Exercise description:
Within the data beneath, some lines may hold the word "first". Give the number of those lines and nothing else.

Stored data entries
- Opening Delimiter -

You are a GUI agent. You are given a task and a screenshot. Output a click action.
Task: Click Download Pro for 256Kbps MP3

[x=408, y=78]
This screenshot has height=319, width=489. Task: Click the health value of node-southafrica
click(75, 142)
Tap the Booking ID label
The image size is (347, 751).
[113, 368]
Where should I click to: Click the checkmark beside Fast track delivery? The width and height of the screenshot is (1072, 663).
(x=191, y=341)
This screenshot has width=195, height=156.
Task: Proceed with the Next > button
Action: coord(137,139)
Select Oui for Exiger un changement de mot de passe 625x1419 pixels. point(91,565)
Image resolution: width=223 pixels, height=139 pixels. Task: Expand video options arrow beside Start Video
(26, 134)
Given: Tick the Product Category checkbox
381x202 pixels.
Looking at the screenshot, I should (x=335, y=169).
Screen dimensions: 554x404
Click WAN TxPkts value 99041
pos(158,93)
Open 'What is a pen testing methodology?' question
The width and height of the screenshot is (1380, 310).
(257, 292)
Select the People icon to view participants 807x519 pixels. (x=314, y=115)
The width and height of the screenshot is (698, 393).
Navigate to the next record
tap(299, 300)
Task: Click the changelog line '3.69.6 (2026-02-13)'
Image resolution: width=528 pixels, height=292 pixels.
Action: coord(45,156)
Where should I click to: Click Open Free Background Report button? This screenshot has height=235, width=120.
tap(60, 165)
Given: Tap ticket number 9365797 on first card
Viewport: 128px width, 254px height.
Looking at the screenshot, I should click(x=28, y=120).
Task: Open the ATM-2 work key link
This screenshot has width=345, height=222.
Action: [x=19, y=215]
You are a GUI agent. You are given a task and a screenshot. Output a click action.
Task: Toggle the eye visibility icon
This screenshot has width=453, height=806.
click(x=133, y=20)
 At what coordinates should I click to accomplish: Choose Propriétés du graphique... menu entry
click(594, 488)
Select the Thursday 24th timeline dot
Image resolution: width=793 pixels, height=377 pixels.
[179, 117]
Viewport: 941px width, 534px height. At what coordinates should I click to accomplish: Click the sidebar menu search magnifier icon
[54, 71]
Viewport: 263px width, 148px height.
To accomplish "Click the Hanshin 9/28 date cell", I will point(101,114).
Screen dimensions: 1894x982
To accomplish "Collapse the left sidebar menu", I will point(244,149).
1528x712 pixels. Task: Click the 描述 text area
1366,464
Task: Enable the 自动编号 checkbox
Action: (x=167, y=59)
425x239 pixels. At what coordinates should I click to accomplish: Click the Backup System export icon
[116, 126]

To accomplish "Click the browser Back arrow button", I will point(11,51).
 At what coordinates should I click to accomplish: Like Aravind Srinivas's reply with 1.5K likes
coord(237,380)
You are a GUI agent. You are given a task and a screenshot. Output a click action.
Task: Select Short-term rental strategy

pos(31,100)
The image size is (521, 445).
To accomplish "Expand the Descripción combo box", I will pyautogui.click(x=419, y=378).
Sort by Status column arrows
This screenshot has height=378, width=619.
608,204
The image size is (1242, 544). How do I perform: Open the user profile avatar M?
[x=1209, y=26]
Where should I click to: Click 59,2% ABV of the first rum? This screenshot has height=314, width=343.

- Closing Delimiter -

Answer space:
2